EXERCISE DETAILS: In the interview passage about Soli and Cafe Oto, how long had Soli run a stall on Broadway Market before hearing that Oto needed someone to run their kitchen?

Like her food, Soli’s Hackney home is a feast for the eyes thanks to an abundance of thoughtfully placed objects. She lives here with her boyfriend and the walls and shelves are littered with their collective found things. But there’s no meaningless bric-a-brac – every piece seems to have arrived by boat from an exotic location or has an unusual story on how it came to be there. The flat throbs with color and the scent of spiced candles. A barefooted Soli seems as much part of the furniture as the handmade throws and “samovars”, bringing a modern interpretation of Middle Eastern culture and history to London’s east end.

How did you originally start working with Cafe Oto?
I’d had a stall on Broadway Market for nearly three years when I heard Oto were looking for someone to run their kitchen. I think I was just looking for the next step, looking to progress. This felt more right than opening my own cafe. It’s a venue that I used to go quite a lot so I actually felt honored to work with them. It’s a husband and wife team. We met up and got on really well, which was important to me. They have a lot of international events and play music from around the world so it appealed to them to have food from a different culture. It’s turned out to be a great combination. We used to do it only on weekends, but now it’s Tuesday to Sunday and soon were going to start Tuesdays as well. They leave the running of the kitchen entirely up to me.

INFORMATION GIVEN:
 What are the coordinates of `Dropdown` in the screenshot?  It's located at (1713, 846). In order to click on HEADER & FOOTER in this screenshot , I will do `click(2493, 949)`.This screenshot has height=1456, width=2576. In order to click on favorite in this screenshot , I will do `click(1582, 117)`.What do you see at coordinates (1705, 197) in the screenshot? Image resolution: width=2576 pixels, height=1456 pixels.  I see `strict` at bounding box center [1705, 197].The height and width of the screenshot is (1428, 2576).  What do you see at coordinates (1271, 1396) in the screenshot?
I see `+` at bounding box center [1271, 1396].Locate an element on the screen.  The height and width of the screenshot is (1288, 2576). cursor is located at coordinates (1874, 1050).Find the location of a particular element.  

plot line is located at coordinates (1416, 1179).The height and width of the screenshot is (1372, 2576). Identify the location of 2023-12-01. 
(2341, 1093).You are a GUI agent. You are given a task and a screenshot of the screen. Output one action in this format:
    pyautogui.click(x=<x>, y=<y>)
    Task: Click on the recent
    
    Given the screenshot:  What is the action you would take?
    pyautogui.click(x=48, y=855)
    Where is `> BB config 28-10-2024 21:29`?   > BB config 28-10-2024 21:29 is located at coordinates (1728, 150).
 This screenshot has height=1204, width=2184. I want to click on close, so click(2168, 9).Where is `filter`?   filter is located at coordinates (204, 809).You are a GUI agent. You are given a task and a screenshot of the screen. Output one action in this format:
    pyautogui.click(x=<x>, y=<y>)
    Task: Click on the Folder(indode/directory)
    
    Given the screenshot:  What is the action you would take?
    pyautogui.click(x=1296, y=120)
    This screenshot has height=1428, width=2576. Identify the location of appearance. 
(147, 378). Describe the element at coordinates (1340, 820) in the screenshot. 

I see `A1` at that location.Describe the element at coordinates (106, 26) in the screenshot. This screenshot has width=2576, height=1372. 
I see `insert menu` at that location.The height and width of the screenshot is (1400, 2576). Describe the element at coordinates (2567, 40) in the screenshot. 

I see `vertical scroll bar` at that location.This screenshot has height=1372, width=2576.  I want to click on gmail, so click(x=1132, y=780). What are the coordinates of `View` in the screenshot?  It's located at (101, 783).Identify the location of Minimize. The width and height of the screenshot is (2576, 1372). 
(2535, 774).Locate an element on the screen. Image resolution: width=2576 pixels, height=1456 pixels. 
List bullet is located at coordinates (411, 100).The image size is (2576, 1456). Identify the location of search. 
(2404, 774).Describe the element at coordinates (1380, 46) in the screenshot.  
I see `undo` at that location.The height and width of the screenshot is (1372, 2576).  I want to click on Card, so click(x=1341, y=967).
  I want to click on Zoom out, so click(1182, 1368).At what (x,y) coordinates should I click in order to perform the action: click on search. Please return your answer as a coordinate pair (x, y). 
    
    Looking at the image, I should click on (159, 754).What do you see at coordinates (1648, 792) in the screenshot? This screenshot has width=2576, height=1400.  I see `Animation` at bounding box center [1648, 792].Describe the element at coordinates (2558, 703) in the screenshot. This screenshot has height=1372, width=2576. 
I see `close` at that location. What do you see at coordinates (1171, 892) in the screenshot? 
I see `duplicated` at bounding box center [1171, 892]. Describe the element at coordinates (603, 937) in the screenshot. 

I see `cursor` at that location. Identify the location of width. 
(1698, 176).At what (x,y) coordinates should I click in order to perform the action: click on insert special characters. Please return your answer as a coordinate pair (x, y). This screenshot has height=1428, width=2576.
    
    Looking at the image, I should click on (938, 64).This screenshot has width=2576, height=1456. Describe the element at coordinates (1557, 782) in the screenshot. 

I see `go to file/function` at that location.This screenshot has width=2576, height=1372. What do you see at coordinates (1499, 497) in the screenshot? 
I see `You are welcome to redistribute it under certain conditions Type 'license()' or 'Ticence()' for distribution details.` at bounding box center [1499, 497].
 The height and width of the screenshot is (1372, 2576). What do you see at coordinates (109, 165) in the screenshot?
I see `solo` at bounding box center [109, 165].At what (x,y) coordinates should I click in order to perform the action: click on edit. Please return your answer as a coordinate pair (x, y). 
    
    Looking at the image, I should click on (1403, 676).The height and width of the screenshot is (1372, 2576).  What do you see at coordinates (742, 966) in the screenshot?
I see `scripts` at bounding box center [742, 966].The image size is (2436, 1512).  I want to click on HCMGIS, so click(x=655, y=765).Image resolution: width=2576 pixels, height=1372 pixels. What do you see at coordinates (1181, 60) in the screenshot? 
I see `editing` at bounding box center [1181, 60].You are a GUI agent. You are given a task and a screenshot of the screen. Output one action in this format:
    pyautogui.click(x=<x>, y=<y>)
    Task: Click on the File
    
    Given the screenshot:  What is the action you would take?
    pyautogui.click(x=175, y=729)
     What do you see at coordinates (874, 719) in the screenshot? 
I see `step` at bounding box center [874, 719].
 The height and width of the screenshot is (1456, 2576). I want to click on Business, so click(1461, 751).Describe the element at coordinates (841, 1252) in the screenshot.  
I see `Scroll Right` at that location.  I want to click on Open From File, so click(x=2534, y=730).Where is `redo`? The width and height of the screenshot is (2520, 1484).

ANSWER FOR THE TASK: Nearly three years.